Your company is hosting a set of EC2 Instances in AWS. They want to have the ability to detect if any port scans occur on their AWS EC2 Instances.
Which of the following can help in this regard?
A . Use AWS inspector to consciously inspect the instances for port scans
B . Use AWS Trusted Advisor to notify of any malicious port scans
C . Use AWS Config to notify of any malicious port scans
D . Use AWS Guard Duty to monitor any malicious port scans
Answer: D
Explanation:
The AWS blogs mention the following to support the use of AWS GuardDuty GuardDuty voraciously consumes multiple data streams, including several threat intelligence feeds, staying aware of malicious addresses, devious domains, and more importantly, learning to accurately identify malicious or unauthorized behavior in your AWS accounts.
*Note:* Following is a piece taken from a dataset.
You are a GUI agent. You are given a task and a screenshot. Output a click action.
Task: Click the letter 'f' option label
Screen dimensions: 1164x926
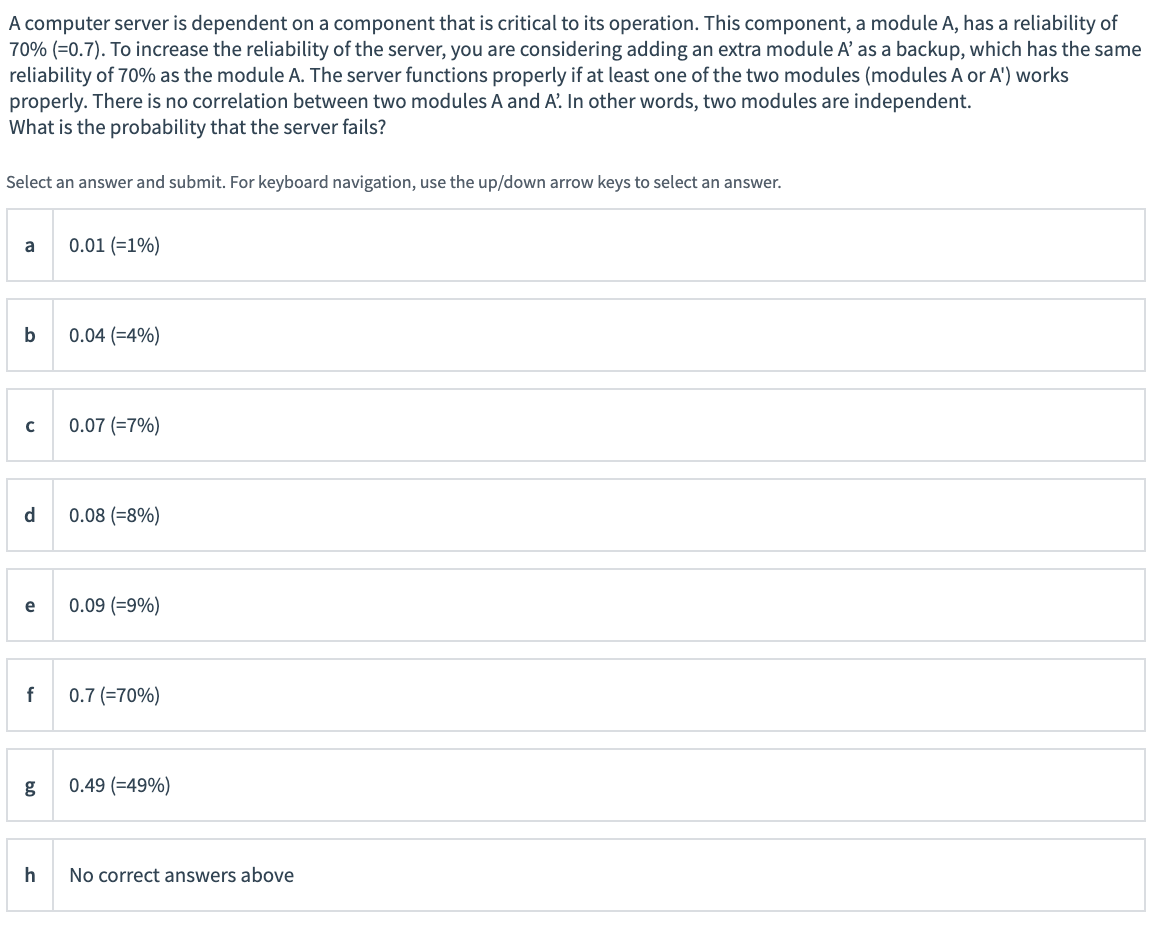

In combination with information gleaned from your VPC Flow Logs, AWS CloudTrail Event Logs, and DNS logs, th allows GuardDuty to detect many different types of dangerous and mischievous behavior including probes for known vulnerabilities, port scans and probes, and access from unusual locations. On the AWS side, it looks for suspicious AWS account activity such as unauthorized deployments, unusual CloudTrail activity, patterns of access to AWS API functions, and attempts to exceed multiple service limits. GuardDuty will also look for compromised EC2 instances talking to malicious entities or services, data exfiltration attempts, and instances that are mining cryptocurrency.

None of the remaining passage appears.